Elle est au bord des larmes.

- Je suis désolée Aurore, mais c'est Rita que j'aime à présent. Toi et moi, nous avons connu de beaux jours ensemble mais c'est fini. Je ne ressens plus de l'amour pour toi.

- Parce que je suis en fauteuil roulant, c'est cela ?

- La cause, je ne le saurais le dire. Mais je suis sincère quand je te dis que j'aime Rita.

- Mais cette fille ne t'aime pas, Steve ! Elle joue juste avec toi, avec tes sentiments !

- Non, tu ne la connais pas. La preuve, elle est encore en couple avec moi.

- Mais...

- Aurore ! Tu as voulu que je sois honnête avec toi et je le suis. Il est temps que tu acceptes mon choix et que tu ailles de l'avant, que tu apprennes à aimer quelqu'un d'autre.

- Mais c'est toi que j'aime​ et toi seul que j'aimerai toute ma vie.

Elle essaie d'agripper mon bras. J'esquive.

- Aurore ! Arrête. Grandis un peu et laisse-moi vivre ma vie !

Le ton de ma voix est certes dur, mais c'est la seule manière que j'ai trouvée pour lui ouvrir les yeux.

Elle est là à me fixer. Je fuis son regard et feins de ranger des dossiers.

- A présent, il faut que je travaille. Viens, je te raccompagne.

- Ce n'est pas la peine. Je sais me débrouiller toute seule !

Je m'en veux de l'avoir vexée, mais c'est mieux ainsi.

- Je tiens quand même à t'ouvrir la porte.

- Je peux le faire !

Elle s'y met une ou deux fois mais échoue. Je l'aide et elle s'empresse de sortir.

- Aurevoir, Aurore.

L'écho de ma voix résonne dans le vide. Elle ne daigne pas me répondre.

Elle prend son téléphone pour appeler son "toutou". Parce que je ne comprends pas comment qualifier ce jeune homme qui semble beaucoup tenir à elle, alors qu'il n'y a définitivement rien entre eux.

Il accourt presque aussitôt.

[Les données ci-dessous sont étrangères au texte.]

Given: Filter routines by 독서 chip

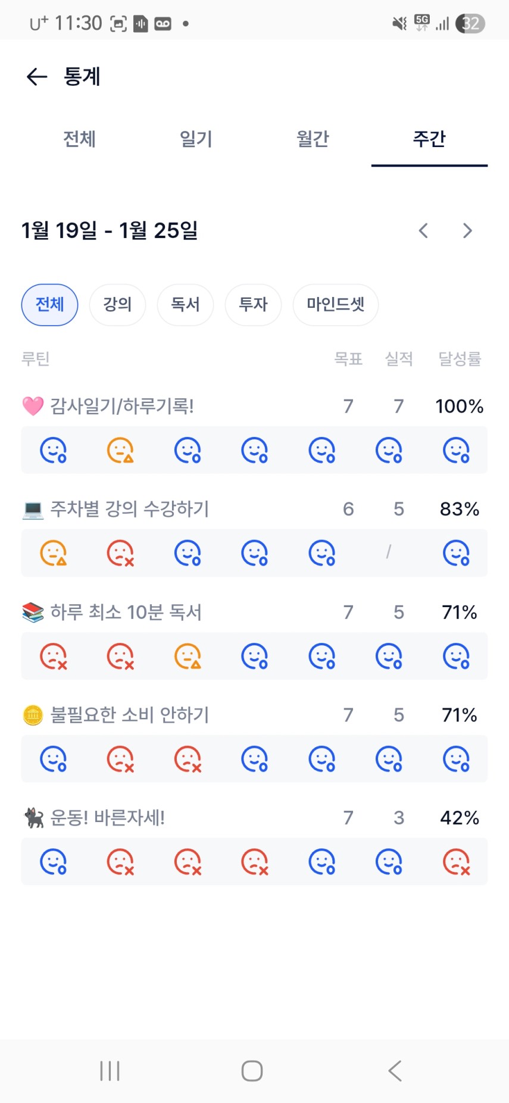Looking at the screenshot, I should tap(185, 305).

La voyant en larmes, il me fusille du regard. Pauvre idiot ! Je rentre dans mon bureau et les laisse là. Je respire profondément puis me remets au travail. Je n'ai pas le temps pour d'autres distractions. J'ai plein de boulot qui m'attend. Les flâneries ne sont pas pour moi.



********

Aurore AMOUSSOU

Je me sens tellement mal. Entendre cette vérité de la bouche de Steve me fait énormément souffrir. J'aurais espéré qu'il ait des doutes dans son coeur, qu'il me dise qu'il m'aime encore même si ce n'est qu'un peu.


- Aurore ! Que s'est-il passé pour que tu sois ainsi ?

- …

J'entends Femi, mais je n'arrive pas à lui répondre. J'ai la gorge nouée. Je repense encore aux propos de Steve qui me trouve immature, qui me demande de "grandir".

- Aurore, tu m'écoutes ?

J'acquiesce en essuyant prestement mon visage ; je regarde Femi droit dans les yeux et lui annonce :

- Steve est désormais "mort" pour moi. Je ne verserai plus aucune larme pour lui. Je ne resterai plus là à me lamenter  par rapport à ce que je ressens pour lui. Aujourd'hui, j'ai compris que je l'ai définitivement perdu. A présent, allons nous-en d'ici !

Il hoche la tête et nous continuons notre chemin.